--- start PROVIDED MATERIAL ---
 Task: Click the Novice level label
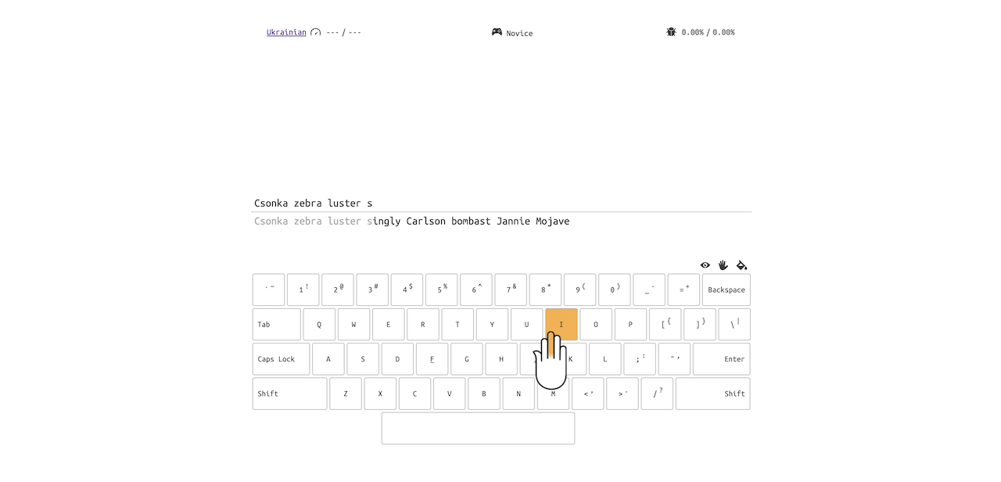click(x=521, y=33)
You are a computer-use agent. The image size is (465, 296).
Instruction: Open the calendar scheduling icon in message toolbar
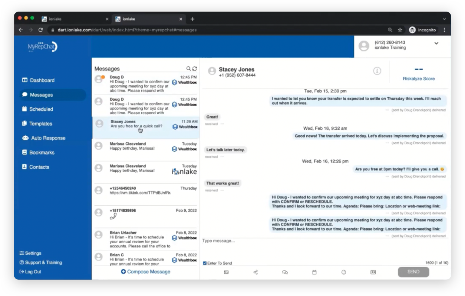pyautogui.click(x=314, y=272)
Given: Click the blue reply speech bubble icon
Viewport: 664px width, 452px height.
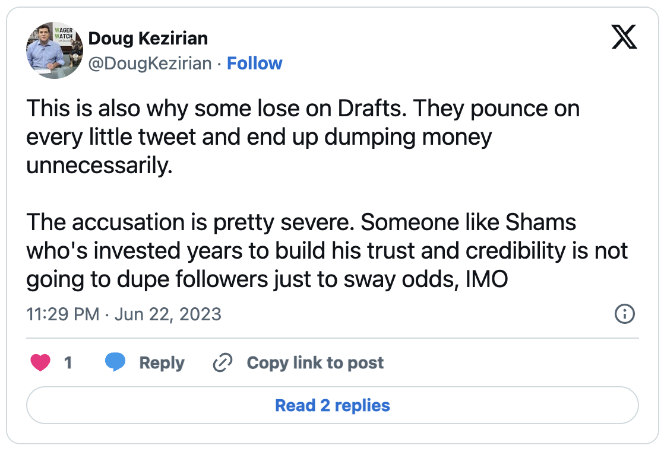Looking at the screenshot, I should tap(115, 362).
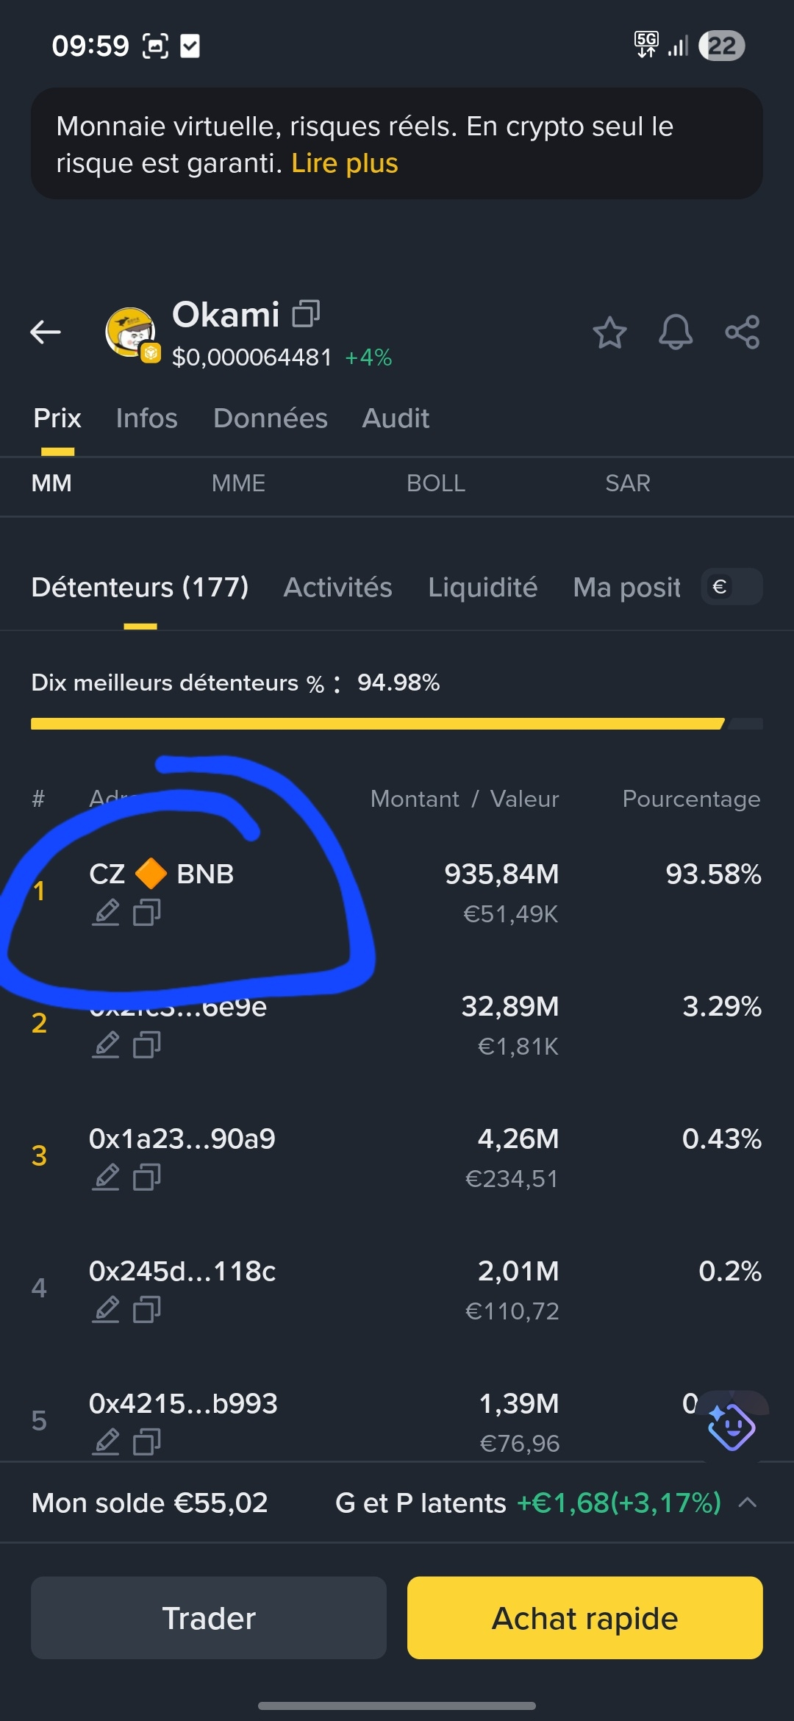This screenshot has width=794, height=1721.
Task: Tap the Trader button
Action: [209, 1617]
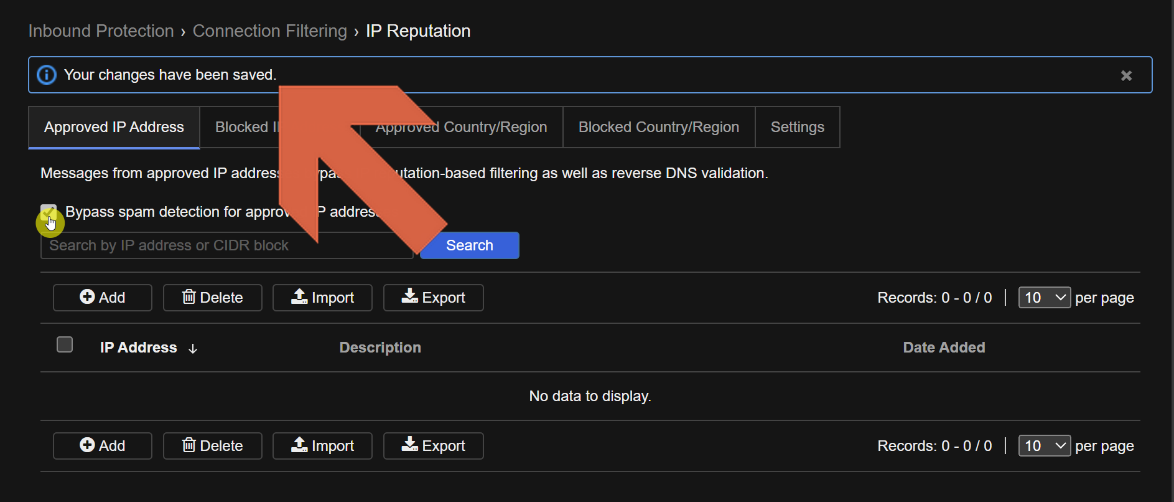This screenshot has height=502, width=1174.
Task: Go to Connection Filtering breadcrumb link
Action: pos(269,31)
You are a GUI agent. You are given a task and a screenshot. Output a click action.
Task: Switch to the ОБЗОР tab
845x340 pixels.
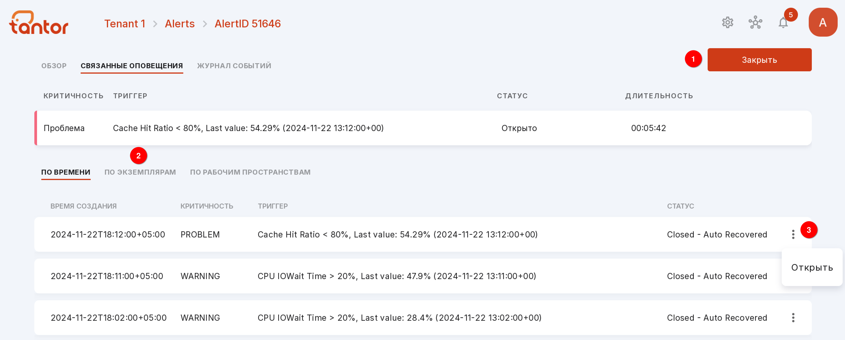tap(54, 66)
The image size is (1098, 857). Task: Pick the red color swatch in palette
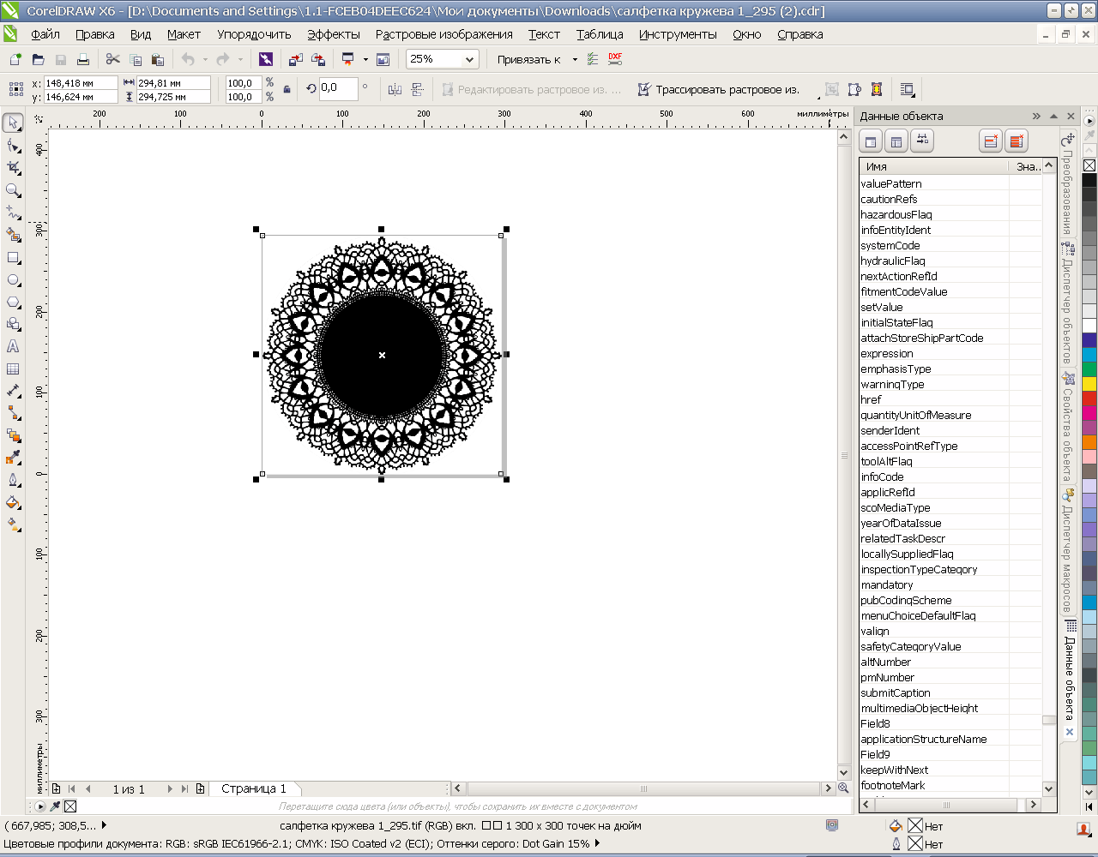point(1089,399)
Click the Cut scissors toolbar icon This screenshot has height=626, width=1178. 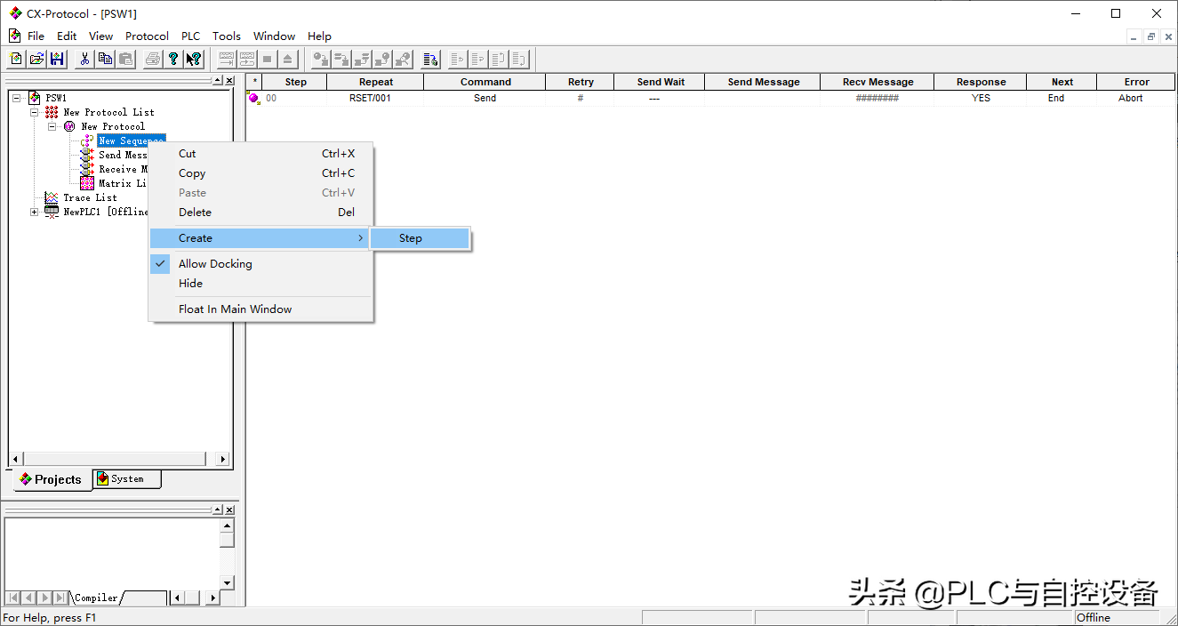pyautogui.click(x=84, y=60)
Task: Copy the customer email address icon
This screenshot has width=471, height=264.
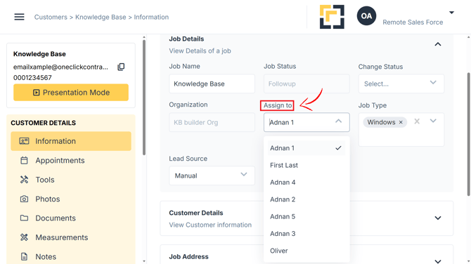Action: click(121, 67)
--- end PROVIDED MATERIAL ---
_REQUIRED WORK_
Copy out the lines of the entries above, starting at the line that contains "You are a computer-use" and ending at the line that contains "point(1089,399)", with both of those lines included. Leave the pictures out of your answer.

_REPLY_
You are a computer-use agent. The image size is (465, 296).
Instruction: Open the calendar scheduling icon in message toolbar
pyautogui.click(x=314, y=272)
Given: Click the blue reply speech bubble icon
Viewport: 664px width, 452px height.
Looking at the screenshot, I should tap(115, 362).
This screenshot has width=794, height=1721.
Task: Tap the Trader button
Action: [209, 1617]
This screenshot has height=502, width=1174.
Task: Go to Connection Filtering breadcrumb link
Action: pos(269,31)
You are a GUI agent. You are given a task and a screenshot. Output a click action.
Task: Switch to the ОБЗОР tab
845x340 pixels.
tap(54, 66)
The image size is (1098, 857). Task: Pick the red color swatch in palette
point(1089,399)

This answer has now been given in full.